Response:  We are expanding our disclosure of the fair value of investments with sustained gross unrealized losses.  Below is the added text for the referenced section.  The expanded disclosure is included in our Form 10-K/A filing and Forms 10-Q/A filings.

The unrealized losses of fixed maturity investments were primarily due to financial market participants perception of increased risks associated with the current market environment, resulting in higher interest rates.  The contractual terms of those investments do not permit the issuer to settle the securities at a price less than the amortized cost of the investment.  The unrealized losses of equity investments were primarily caused by normal market fluctuations in publicly traded securities.

The publicly traded securities have had sustained unrealized losses ranging in time from just under twelve months to approximately fifteen months.  Publicly traded securities can remain undervalued for extended periods of time caused by market participant’s short-term perceptions.  At those times, market price can significantly differ from underlying business fundamentals.  Management takes into consideration such things as earnings performance, financial strength, business prospects, cash flows and other such items in evaluating equity investments on an individual basis.  Based on our extensive review of each individual security, management expects to achieve a positive return on the securities as the market assigns a valuation more in line with company fundamentals over time.  Taking these items into consideration, along with being long-term investors with the ability and intent to hold such securities; management does not consider these investments to be other-than-temporarily impaired.


Note 7. Reinsurance

7.  
According to your statements of operations, total commissions and amortization of deferred policy acquisition costs for 2008 and for each quarterly period in fiscal 2010 are a negative number.  Please disclose the nature of the transactions that you record to this line item that causes a reduction in the expense.  To the extent that these transactions represent ceding commissions received, tell us how your accounting complies with ASC 944-30-35-64.  Further, please tell us what you mean by the explanation in your MD&A about the change in this line item due to “the offset from a reinsurance agreement in AC caused by lower profits on the block of business due to bond sales” and how it relates to the change in the line item.
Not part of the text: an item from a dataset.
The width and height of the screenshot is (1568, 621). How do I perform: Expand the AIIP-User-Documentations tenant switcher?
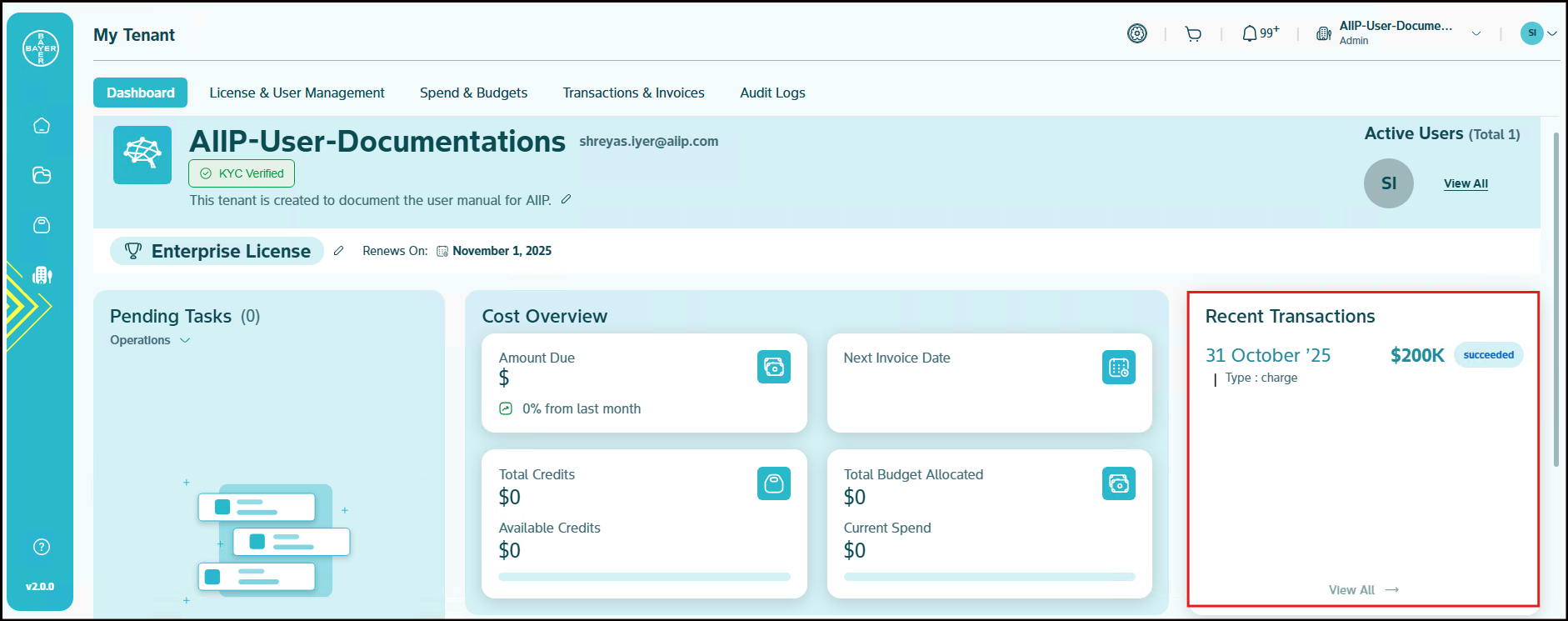1476,34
Response:  Commissions and amortization of deferred policy acquisition costs increased $1,708,239 from 2008 to 2009 mostly as a result of lower commissions offset from a reinsurance agreement in AC caused by lower profits on the block of business due to bond sales.  The AC agreement is a financial reinsurance agreement.  The earnings on the block of business covered by this agreement are utilized to re-pay the original borrowed amount.  The commission allowance reported each period from this agreement represents the net earnings on the identified policies covered by the agreement in each reporting period.  While the agreement may result in variances in this line item, this arrangement has no impact on net income.  A liability for the original ceding commission established at the origination of the agreement and is amortized through this line item as earnings on the block of business are realized.  Going forward, this line item is expected to be more in line with prior history.  Most of the Company’s agent agreements contained vesting provisions, which provide for continued compensation payments to agents upon their termination subject to certain minimums and often limited to a specific period of time.  Another factor is attributable to normal amortization of the deferred policy acquisition costs asset.  The Company reviews the recoverability of the asset based on current trends and known events compared to the assumptions used in the establishment of the original asset.  No impairments were recorded in the periods reported.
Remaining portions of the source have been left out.